Amazon Prime Instant Video support.
Built-in streaming to your portable devices, no TiVo Stream required.
Unlike the S3, you only need to pay for one CableCARD.
Stock hard drive is big enough that you don't _need_ to upgrade out-of-the-box if you watch a normal amount of television.

Okay, I still miss the OLED. So help me, I even miss the clock. But in every other way, the Roamio is a substantial upgrade. At this point, I wouldn't waste a dime on upgrading or repairing a S3 if a Roamio is within your means.


----------



## SullyND (Dec 30, 2004)

Note: The OP has OTA, so unless he intends to go cable he'll need either an OTA or Roamio ("Basic")


----------



## Wil (Sep 27, 2002)

The TivoHD/Series3 seamlessly integrates OTA with Cable. Given a choice, as with local channels, HiDef OTA looks better than any of the dozen or so Cable implementations I've seen.

With some work, the TivoHD/Series3 eliminates crippling from the CCI byte being set.

With that work, the TivoHD/Series3 offers substantial flexibility and opportunity for individual customization, admittedly on a slower and less powerful platform.

I've been very interested in the discussion of the Roamio Loyalty deals, but I just can't see moving backwards.


----------



## astrohip (Jan 7, 2003)

Wil said:


> I've been very interested in the discussion of the Roamio Loyalty deals, but I just can't see moving backwards.


Realistically, there is no way a Roamio is moving backwards from an S3. The mixing of cable/antenna on a single unit is a nice feature, but two tuners makes it a very limited feature. Plus no streaming, only transfer, and incredibly sloooow.

As someone who's had an S2, S2DT, S3, S3, Elite, Roamio Pro and a just arrived Roamio (basic), the Roamio is the best TiVo yet. I specifically ordered a basic Roamio under the new 10 year loyalty plan to replace the last S3 I was still using. I wanted an antenna/OTA unit, but was tired of working around the two tuner limit. And the Roamio is so much faster and easier to use than the S3.

I don't miss the OLED display or clock at all. They were slick features at first, but once you go 4-6 tuners, it becomes overkill and unnecessary.

There is one small feature I miss. On an S3, you could still get captions at FF1X. . That died from Premiere on.


----------



## mattack (Apr 9, 2001)

...actually, as you know, it really only died as of a certain software update on the Premiere..
Personally, I'd pay for AUDIO at ~1.5-2x. I still sometimes dub to my non-Tivo recorder to use that.. but more often nowadays download things like talk shows and documentaries to my computer, then watch on iPad in VLC at as fast as I can handle.. (which varies per program). [Currently VLC is off the app store for some reason, but supposedly it will come back.. if you already downloaded it, you can still use it, and even sync it to new devices.. I'm still using it on my new iPhone 6+]

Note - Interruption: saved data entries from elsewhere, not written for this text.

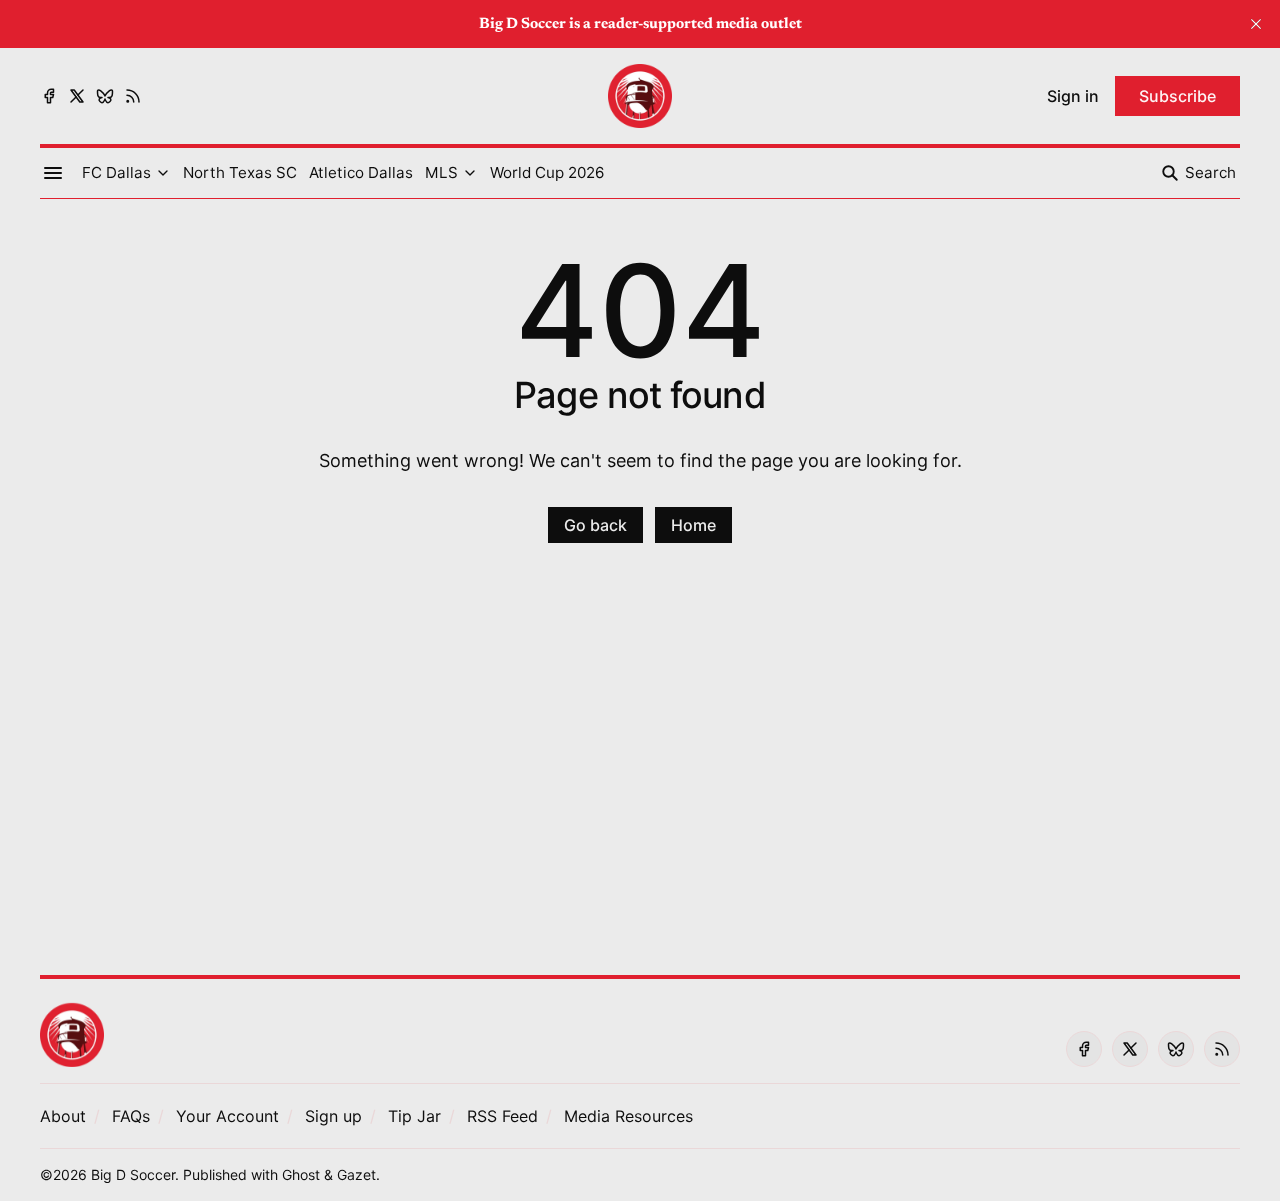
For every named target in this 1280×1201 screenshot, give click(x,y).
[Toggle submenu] (163, 173)
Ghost (301, 1174)
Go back (595, 525)
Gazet (356, 1174)
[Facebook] (49, 96)
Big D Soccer (133, 1174)
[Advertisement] (640, 771)
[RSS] (133, 96)
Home (693, 525)
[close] (1256, 24)
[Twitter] (77, 96)
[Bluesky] (105, 96)
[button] (116, 173)
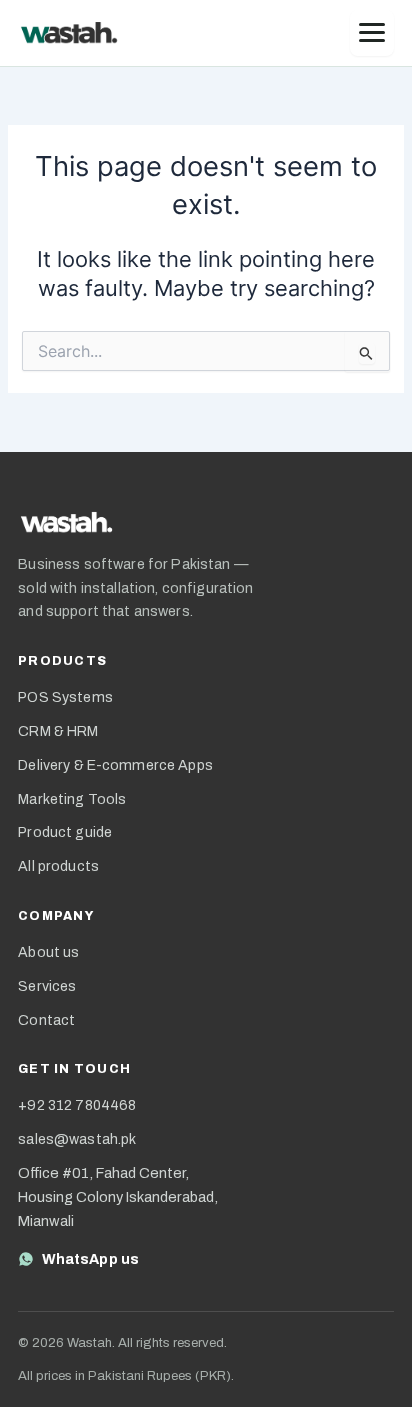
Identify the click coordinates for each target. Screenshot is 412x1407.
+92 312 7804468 (77, 1105)
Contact (46, 1020)
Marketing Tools (72, 799)
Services (47, 986)
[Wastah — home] (69, 33)
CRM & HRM (58, 731)
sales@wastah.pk (77, 1139)
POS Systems (65, 697)
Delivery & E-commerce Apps (115, 765)
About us (48, 952)
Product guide (65, 832)
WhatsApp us (90, 1259)
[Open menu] (372, 33)
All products (58, 866)
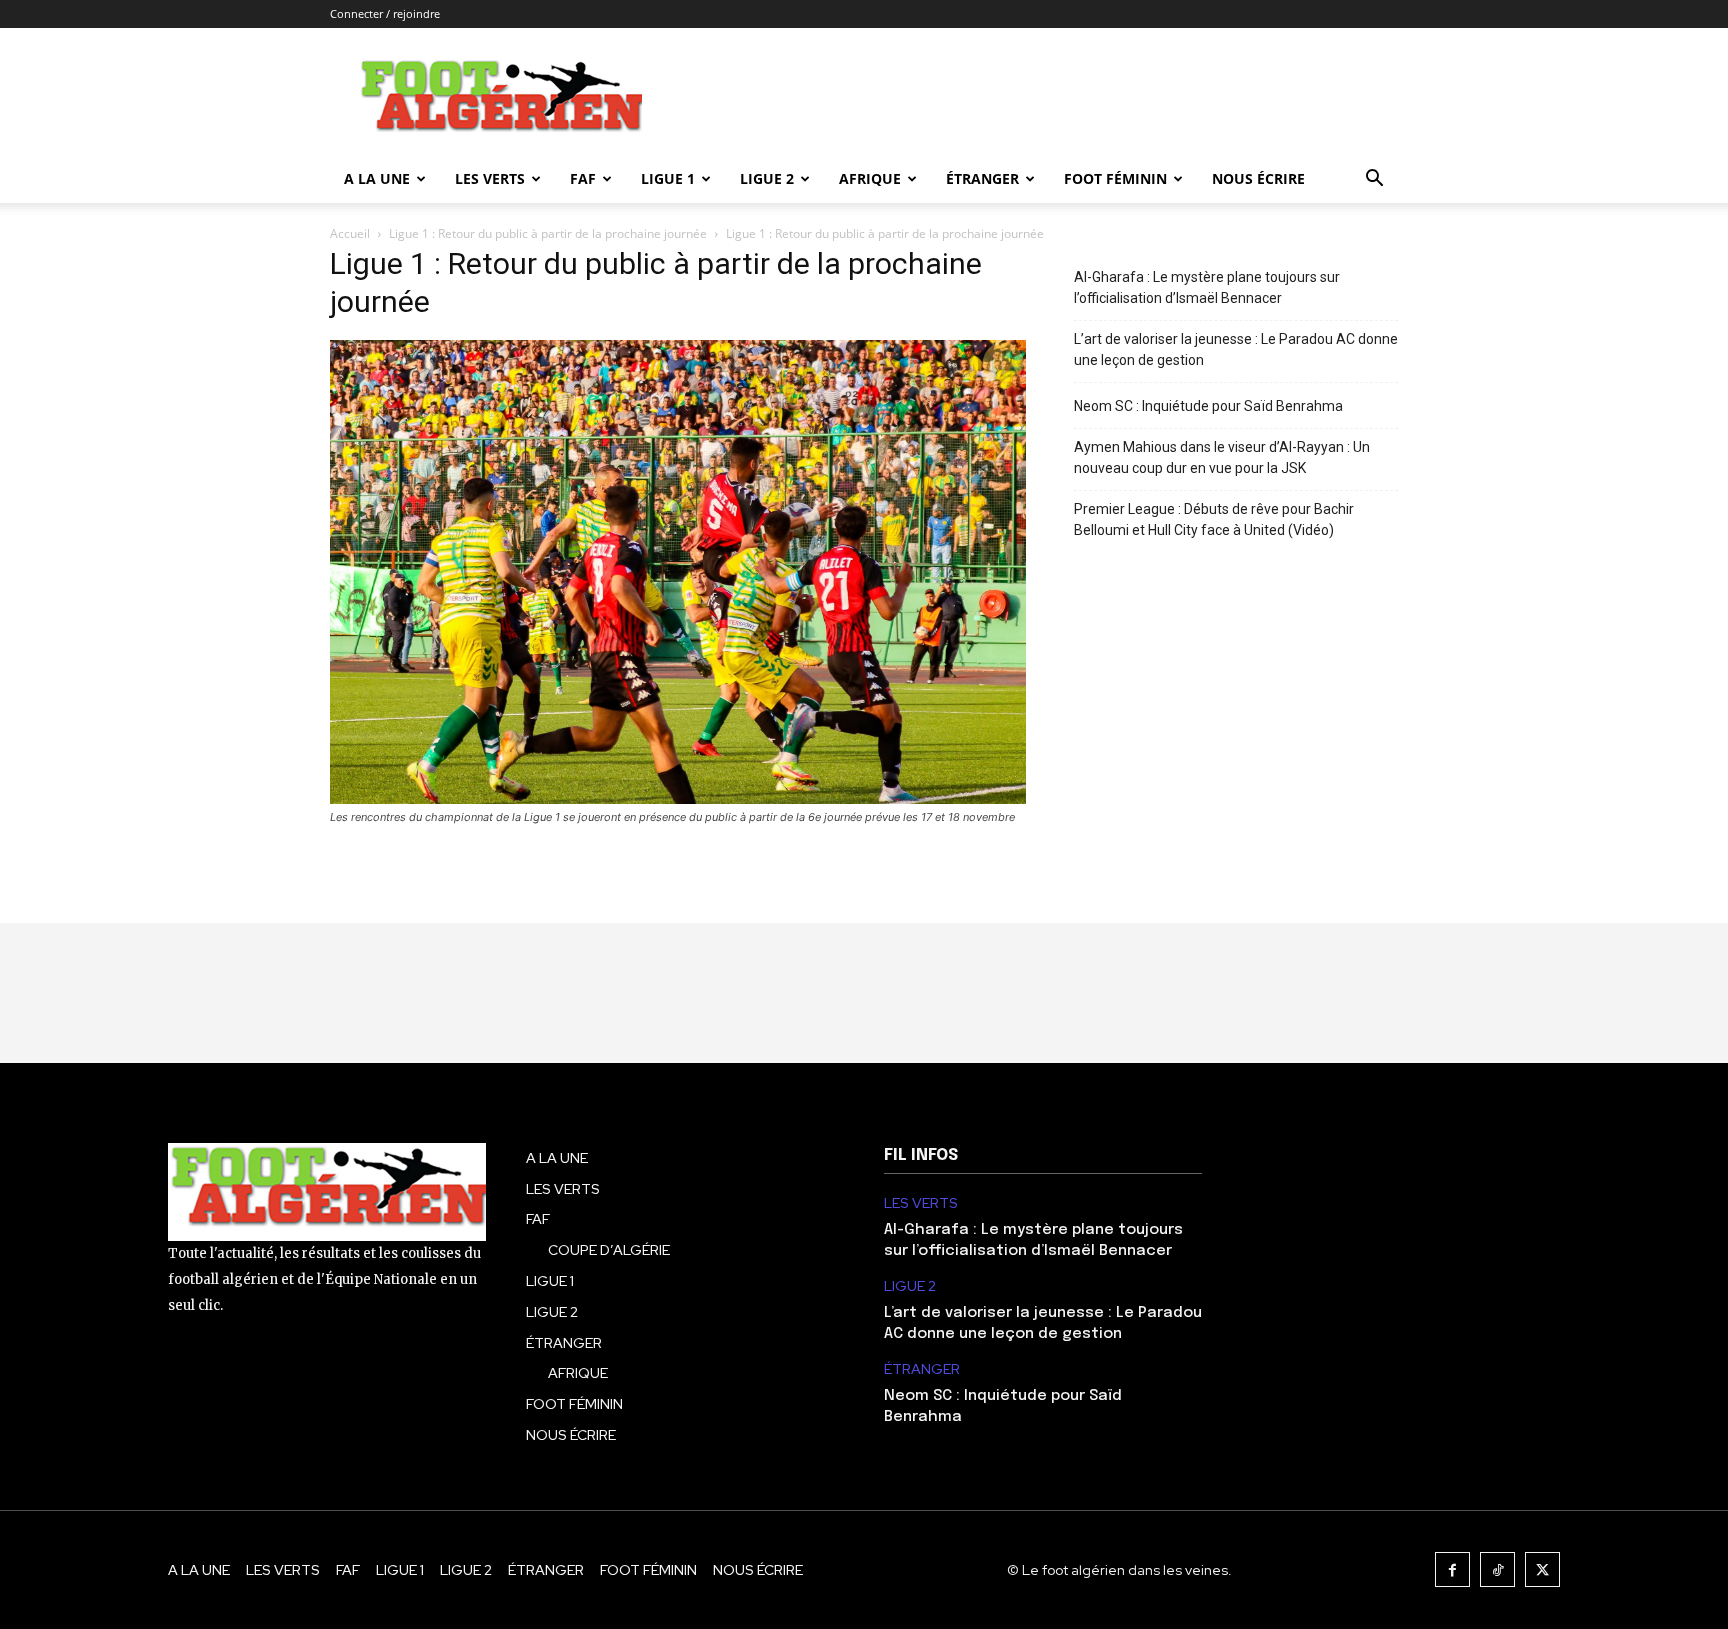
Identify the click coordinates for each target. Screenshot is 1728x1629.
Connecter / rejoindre (385, 13)
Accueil (350, 233)
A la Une (377, 178)
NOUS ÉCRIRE (1258, 178)
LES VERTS (490, 178)
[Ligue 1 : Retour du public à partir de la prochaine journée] (678, 798)
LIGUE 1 (668, 178)
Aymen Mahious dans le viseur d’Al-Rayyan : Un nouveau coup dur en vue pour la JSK (1222, 457)
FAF (583, 178)
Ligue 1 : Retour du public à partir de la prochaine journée (548, 233)
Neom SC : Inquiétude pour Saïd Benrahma (1208, 406)
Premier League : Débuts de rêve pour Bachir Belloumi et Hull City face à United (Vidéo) (1214, 519)
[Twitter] (1542, 1569)
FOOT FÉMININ (1115, 178)
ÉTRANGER (982, 178)
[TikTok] (1497, 1569)
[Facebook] (1452, 1569)
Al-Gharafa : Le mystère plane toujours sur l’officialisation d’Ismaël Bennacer (1207, 287)
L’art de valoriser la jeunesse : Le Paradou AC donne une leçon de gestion (1236, 349)
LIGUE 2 (767, 178)
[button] (1374, 180)
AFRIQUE (870, 178)
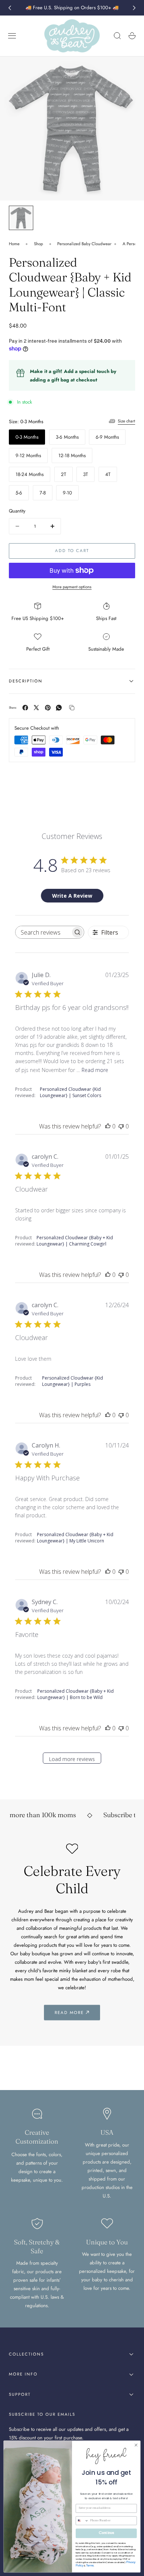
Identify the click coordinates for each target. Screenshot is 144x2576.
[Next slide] (134, 8)
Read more (95, 1069)
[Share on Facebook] (25, 707)
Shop (38, 244)
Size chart (126, 421)
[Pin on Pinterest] (47, 707)
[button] (12, 35)
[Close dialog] (136, 2445)
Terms (89, 2565)
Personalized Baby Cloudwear (84, 244)
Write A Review (72, 895)
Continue (106, 2533)
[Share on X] (36, 707)
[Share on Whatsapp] (58, 707)
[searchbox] (43, 932)
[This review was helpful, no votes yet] (107, 1126)
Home (14, 244)
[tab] (21, 218)
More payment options (72, 587)
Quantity (17, 510)
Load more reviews (72, 1759)
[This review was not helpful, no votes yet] (121, 1126)
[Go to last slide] (9, 8)
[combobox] (82, 2521)
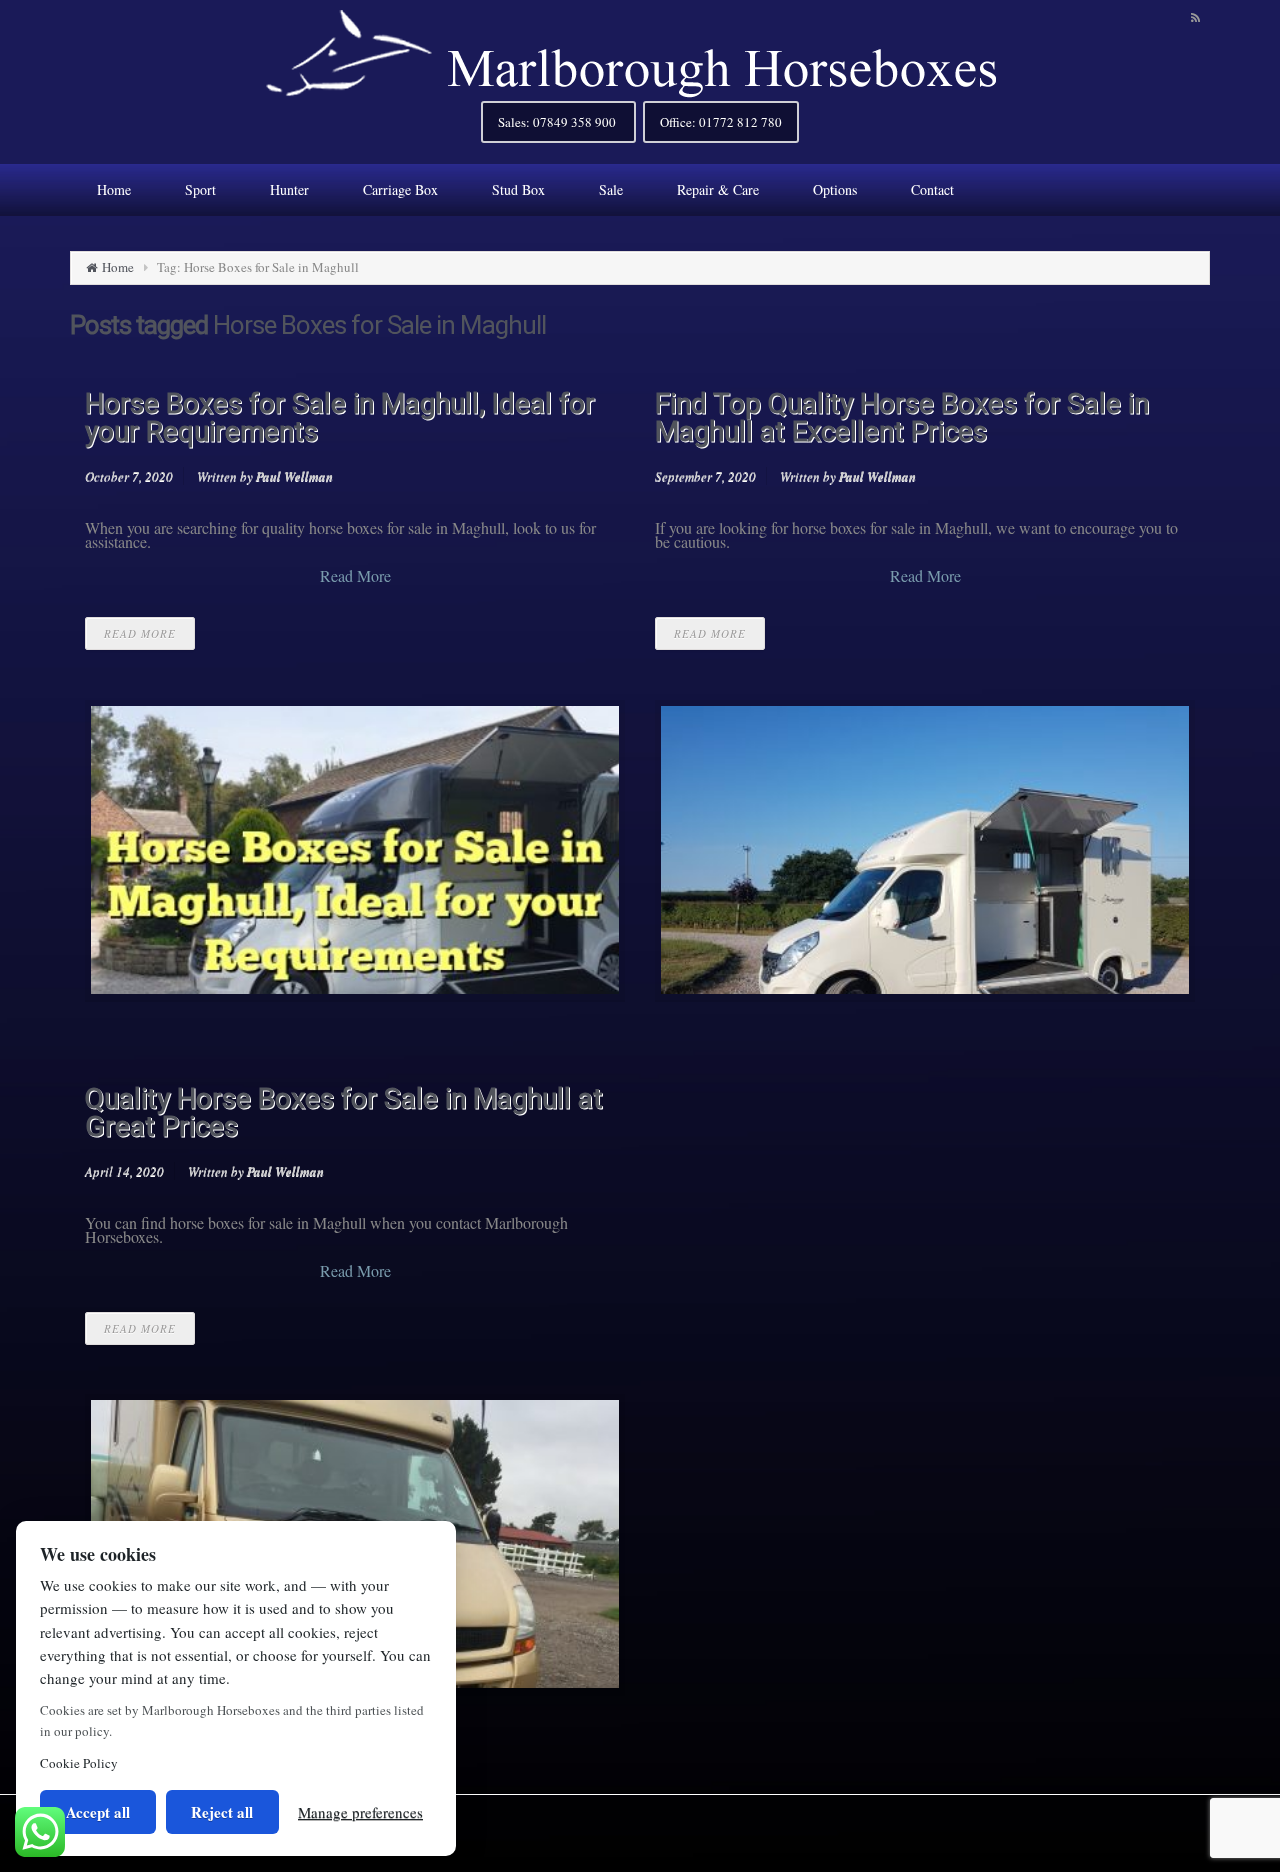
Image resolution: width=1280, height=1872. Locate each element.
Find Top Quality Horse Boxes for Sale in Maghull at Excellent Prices (902, 417)
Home (118, 267)
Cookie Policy (79, 1763)
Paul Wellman (294, 476)
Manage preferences (360, 1812)
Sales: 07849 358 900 (558, 122)
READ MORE (140, 633)
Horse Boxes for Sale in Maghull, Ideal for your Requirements (340, 417)
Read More (355, 576)
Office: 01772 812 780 (721, 122)
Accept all (98, 1812)
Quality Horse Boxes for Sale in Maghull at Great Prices (344, 1112)
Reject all (222, 1812)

...anyway, if I could do it natively on the Tivo OR natively in the Tivo iOS app, it would be way less of a pain and probably overall a better experience (VLC is kind of flaky, and yes, I've reported and gotten bugs fixed on it previously, but many still exist).


----------



## Wil (Sep 27, 2002)

astrohip said:


> two tuners [in the TivoHD/Series3] makes it a very limited feature. Plus no streaming, only transfer, and incredibly sloooow.


I'm just not smart enough to understand the technical limitations. I watch shows streaming from Netflix, etc. but mostly via pyTivo from my home library of past shows (which exists largely because of the cci byte elimination, that can't be done on the Romio). The shows I transfer begin instantly and are faster than real time so I don't understand the technical term "sloooow"; I can't watch any faster than real time. 17 tuners, or whatever the Romio has? There's simply not enough TV for more than the tuners we've already got.

I just don't want a closed box in my house, basically, is what I think it comes down to; the HD/Series3 you can get at. I hate passing up this huge bargain for the Romio we can get before 1/6/2015, but I'm afraid I'd just put it away on a shelf somewhere; doesn't seem useful to me.


----------